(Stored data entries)
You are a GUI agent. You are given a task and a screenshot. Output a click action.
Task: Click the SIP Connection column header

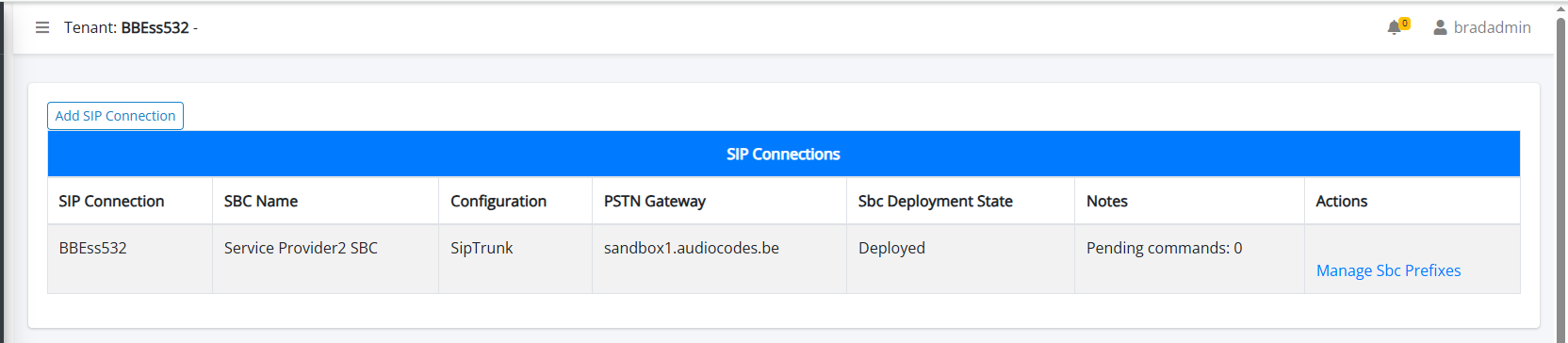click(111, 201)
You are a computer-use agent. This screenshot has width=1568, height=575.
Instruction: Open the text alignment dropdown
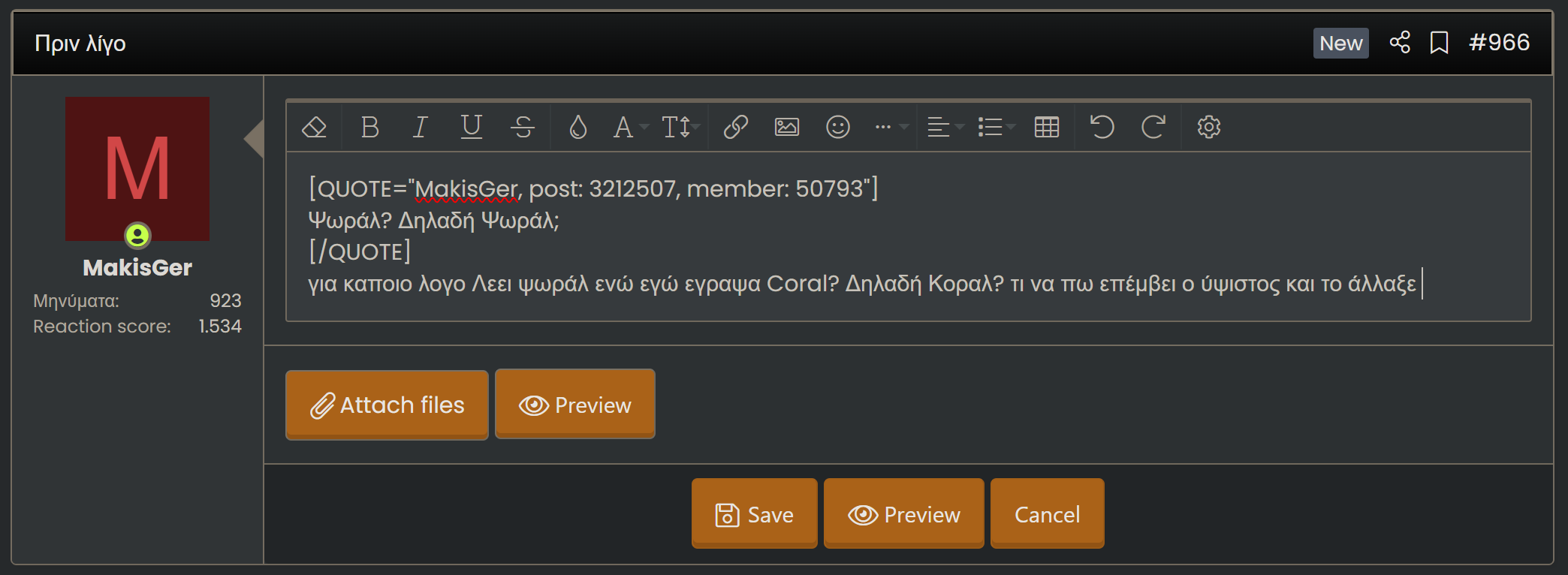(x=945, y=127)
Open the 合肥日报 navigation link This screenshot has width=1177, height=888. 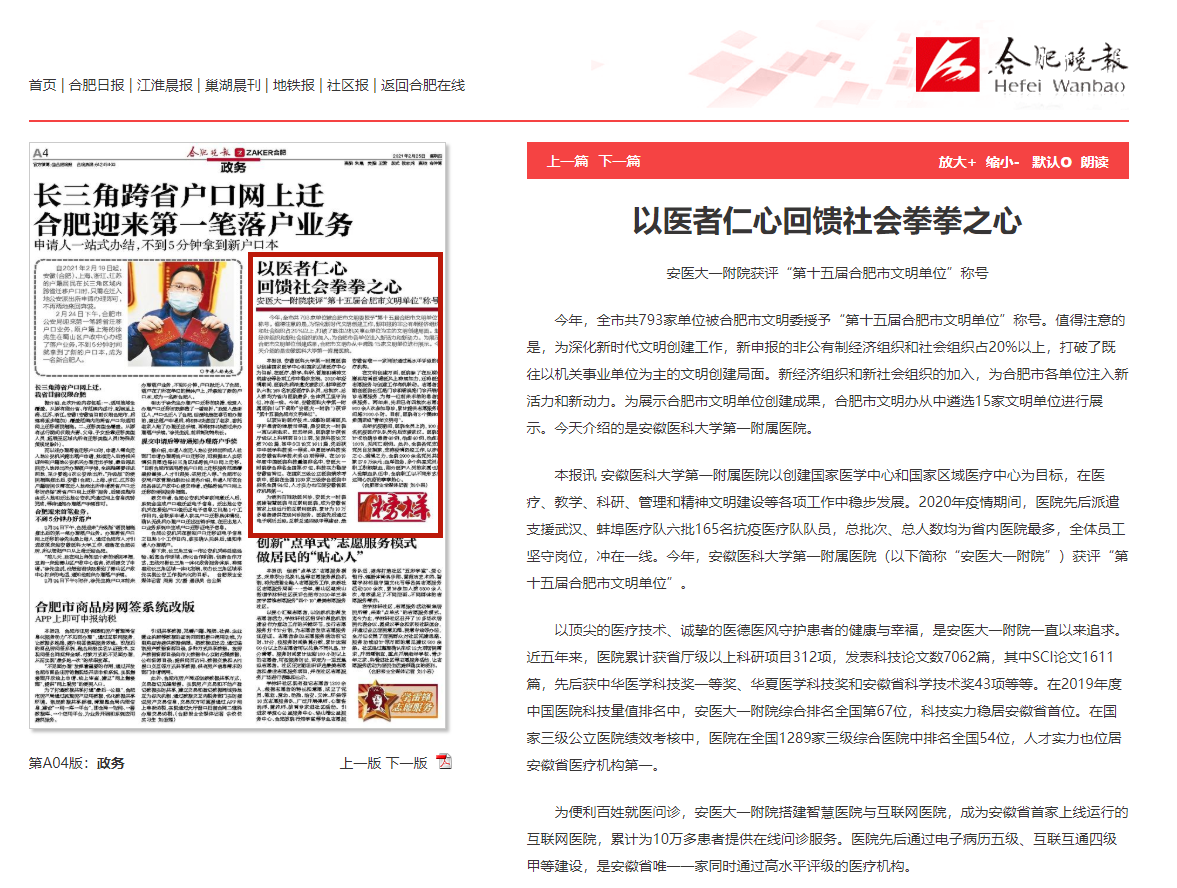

What to produce — Output a verbatim copy of the lines from the line containing "You are a computer-use" through the end of the data, both included, without any images.

Solution for this task —
You are a computer-use agent. This screenshot has width=1568, height=575.
Instruction: Open the text alignment dropdown
(x=945, y=127)
Open the 合肥日报 navigation link This screenshot has width=1177, height=888. 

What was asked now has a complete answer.